本论文以国家危机矿山办项目“四川省九寨沟马脑壳金矿接替资源勘查(项目编号:200651094)”子课题“马脑壳金矿青山梁地区找矿靶区快速评价”为依托,针对马脑壳及外围金矿快速找矿为目标,选择马脑壳外围青山梁地区为研究区,开展了基于多种核地球物理方法的金矿找矿模式研究及找矿应用。
马脑壳金矿为卡林型金矿,位于松潘-甘孜褶皱系与秦岭褶皱系的结合部位的川、甘、陕金三角金成矿带内,属于我国两大巨型卡林型金矿带之一的陕、甘、川“西北金三角”金矿带。卡林型金矿又名微细浸染型金矿,产于沉积岩及浅变质沉积岩中,赋矿主岩主要为碎屑岩及碳酸盐岩;有一套中低温的矿物共生组合和围岩蚀变;金的粒度多为次显微—显微级;在成因上属浅成中低温热液(渗流热卤水)金矿床。这类金矿成矿物质主要来自围岩地层,岩浆流体参与了成矿作用,矿床为与岩浆活动有关的混合热液金矿床。这类矿床中金与砷、锑、汞等元素的组合关系是最常见的组合关系。

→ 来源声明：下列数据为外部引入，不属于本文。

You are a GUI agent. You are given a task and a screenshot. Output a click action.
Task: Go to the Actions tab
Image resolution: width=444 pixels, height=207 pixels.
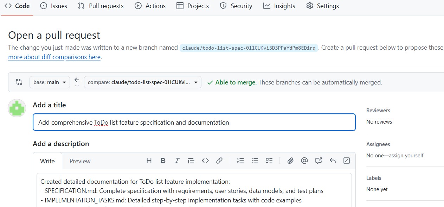(150, 6)
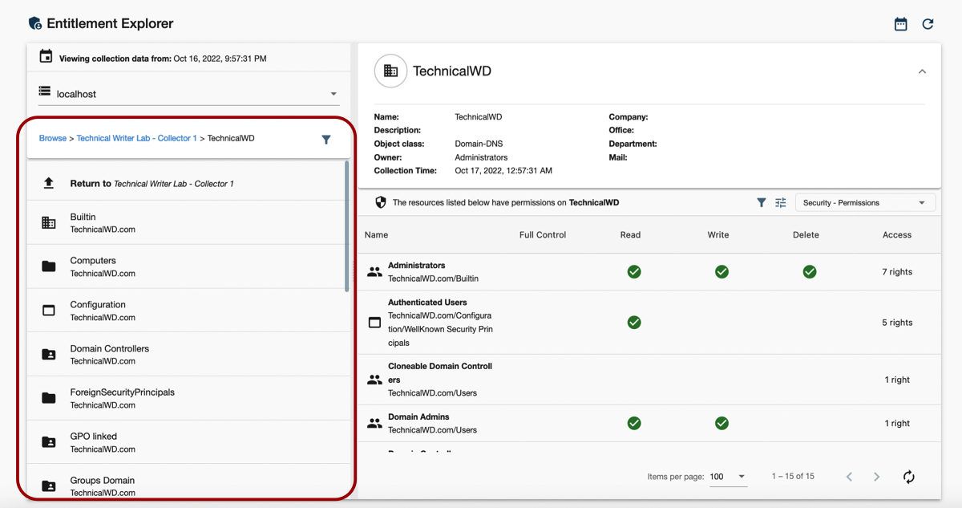
Task: Click Domain Admins Write permission checkmark
Action: (722, 423)
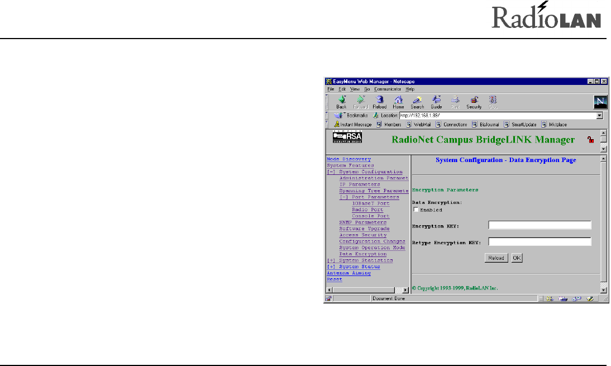Expand the System Statistics tree node

point(330,260)
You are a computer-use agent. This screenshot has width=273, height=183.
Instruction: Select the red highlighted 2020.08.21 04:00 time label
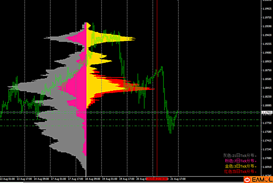click(157, 179)
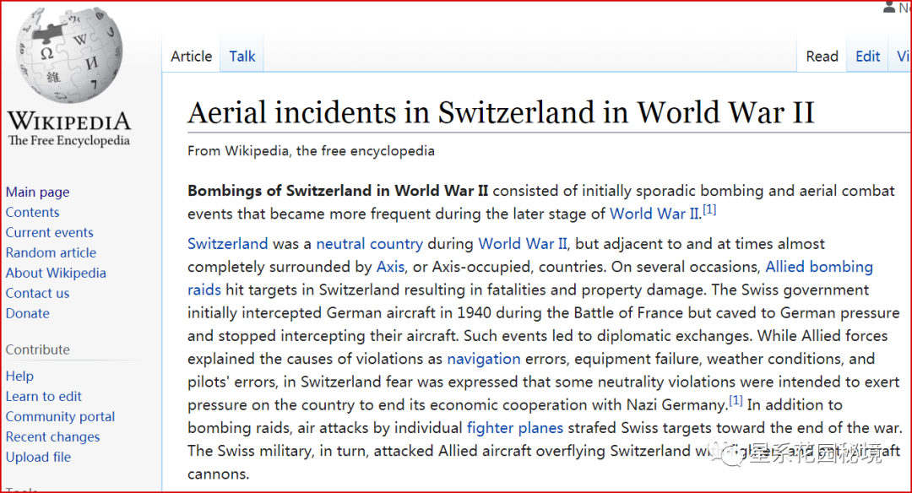
Task: Click the Donate sidebar link
Action: tap(28, 313)
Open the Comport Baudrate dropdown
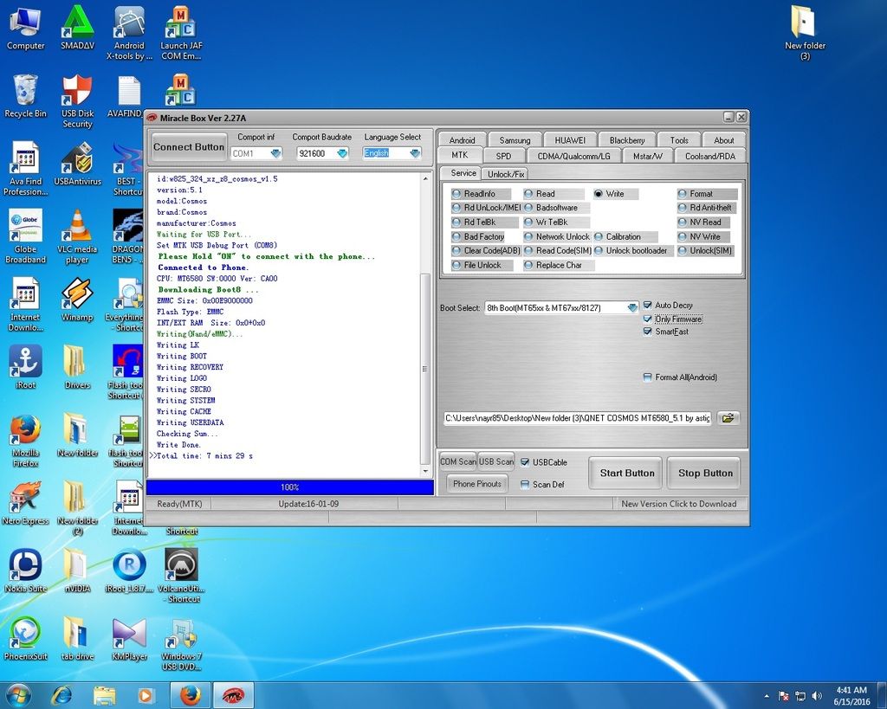 pyautogui.click(x=342, y=153)
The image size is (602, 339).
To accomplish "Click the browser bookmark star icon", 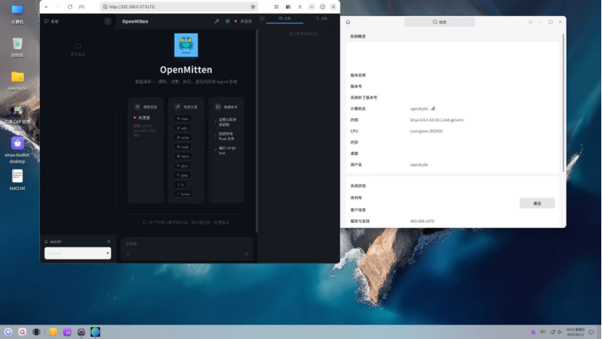I will point(252,7).

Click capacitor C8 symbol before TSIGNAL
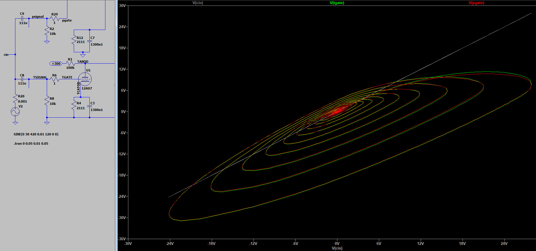click(22, 79)
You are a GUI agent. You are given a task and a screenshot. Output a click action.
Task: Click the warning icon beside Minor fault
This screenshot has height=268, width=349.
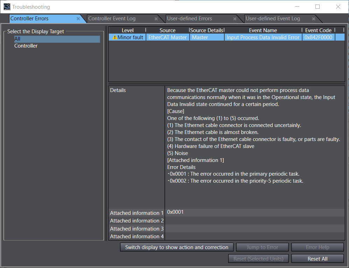114,37
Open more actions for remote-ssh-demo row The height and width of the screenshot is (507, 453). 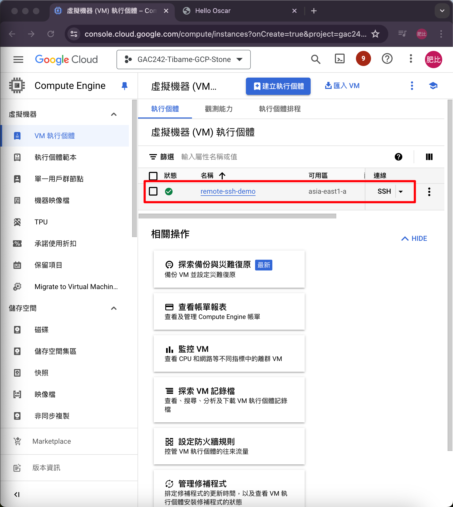pos(429,192)
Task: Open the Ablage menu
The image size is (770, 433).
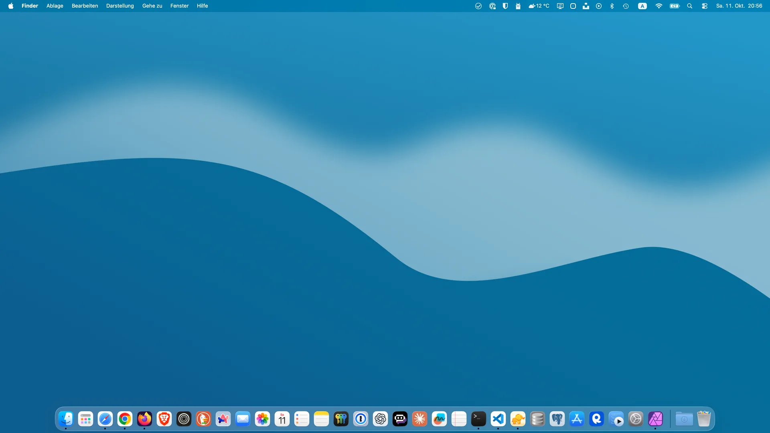Action: 55,6
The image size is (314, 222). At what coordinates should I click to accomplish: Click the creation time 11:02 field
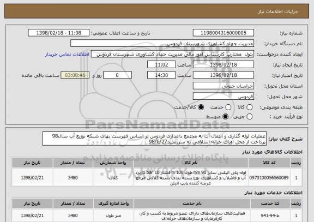coord(161,65)
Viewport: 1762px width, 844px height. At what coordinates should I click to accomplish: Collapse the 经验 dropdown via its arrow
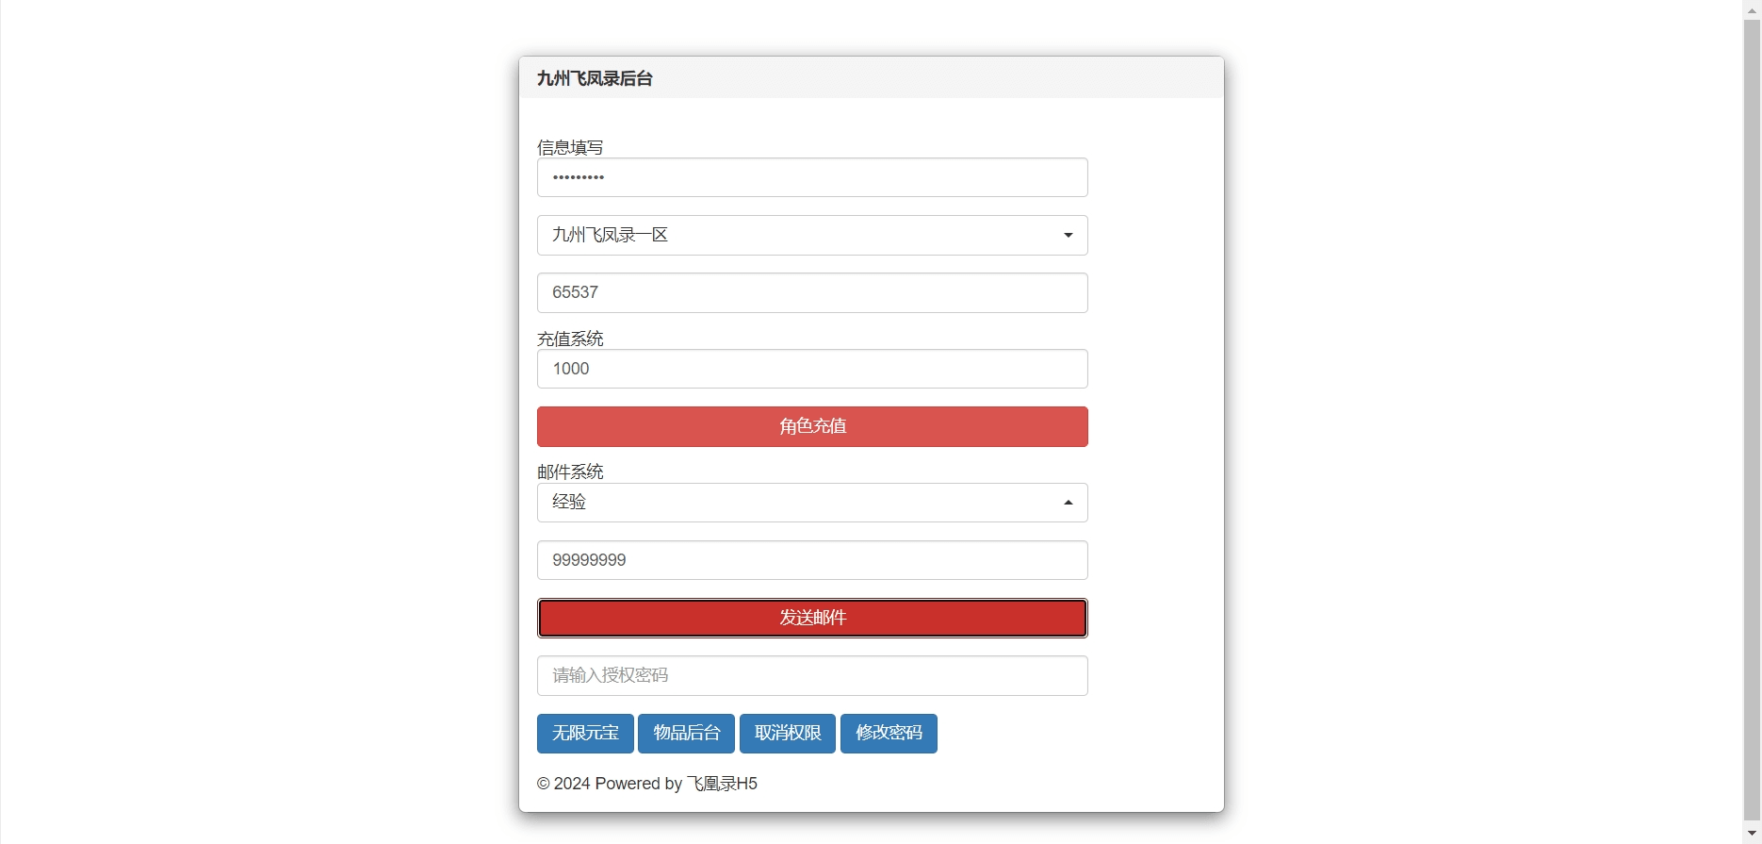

根据卡林型金矿的地质特征与前期地质工作者对该区的实际找矿研究,总结出马脑壳地区的找矿标志主要包括:
构造标志:主断裂旁侧的派生断裂和破碎带,特别是发生在软硬岩层间的走向断裂及破碎带是很好的找矿标志。这为开展壤中α测量提供了依据。
围岩蚀变标志:褐铁矿化、绿泥石化、碳酸盐化、硅化、雄黄矿化、辉锑矿化发育的围岩及断裂带、破碎带是良好的找矿标志。这为开展γ能谱测量提供了依据。
地化标志:与断裂及破碎带、热液脉有关的较好的地球化学异常,其规模大,强度高,浓集中心明显,浓度分带明显,金、砷、锑、汞组合好,是良好的找矿标志。这为开展X荧光测量提供了依据。
考虑到马脑壳金矿床的矿物组合主要是微细浸染状硫化金属矿物,这类矿物在较高频率范围内具有良好的激发效率,这为开展偶极幅频激电工作提供了依据。
再考虑到马脑壳及外围实际地形地貌条件恶劣,最终我们选择了壤中α测量、γ能谱测量、X荧光测量、偶极幅频激电测量4种物化探技术,构建成马脑壳地区金矿快速找矿技术。这些方法不但都满足测量实际要求,而且仪器轻便,所用各种仪器设备的整机重量都不超过8kg,方便于随身携带,这也保证了方法技术的可实施性。
在青山梁4km2区域的现场测量中,根据马脑壳金矿受构造控制的特点,以控制工作区内北西-南东向控矿构造为目的,按大致垂直于构造,按200×20 m网格布设了15条测线,开展了同线共点的壤中α测量、γ能谱测量、X荧光测量。在捕获的异常区及其相邻区域,则将测网加密到100×10 m。
在已知金矿上的可行性实验表明,金矿体上方As、Cu、Pb、Zn呈现异常,同时伴生有U、Th和土壤α异常。据此,在青山梁4km2区域对壤中α测量、γ能谱测量、X荧光测量资料进行整理,以As为主,圈定出有γ能谱与土壤α异常相伴的5个异常。异常编号分别记As_1~As_5。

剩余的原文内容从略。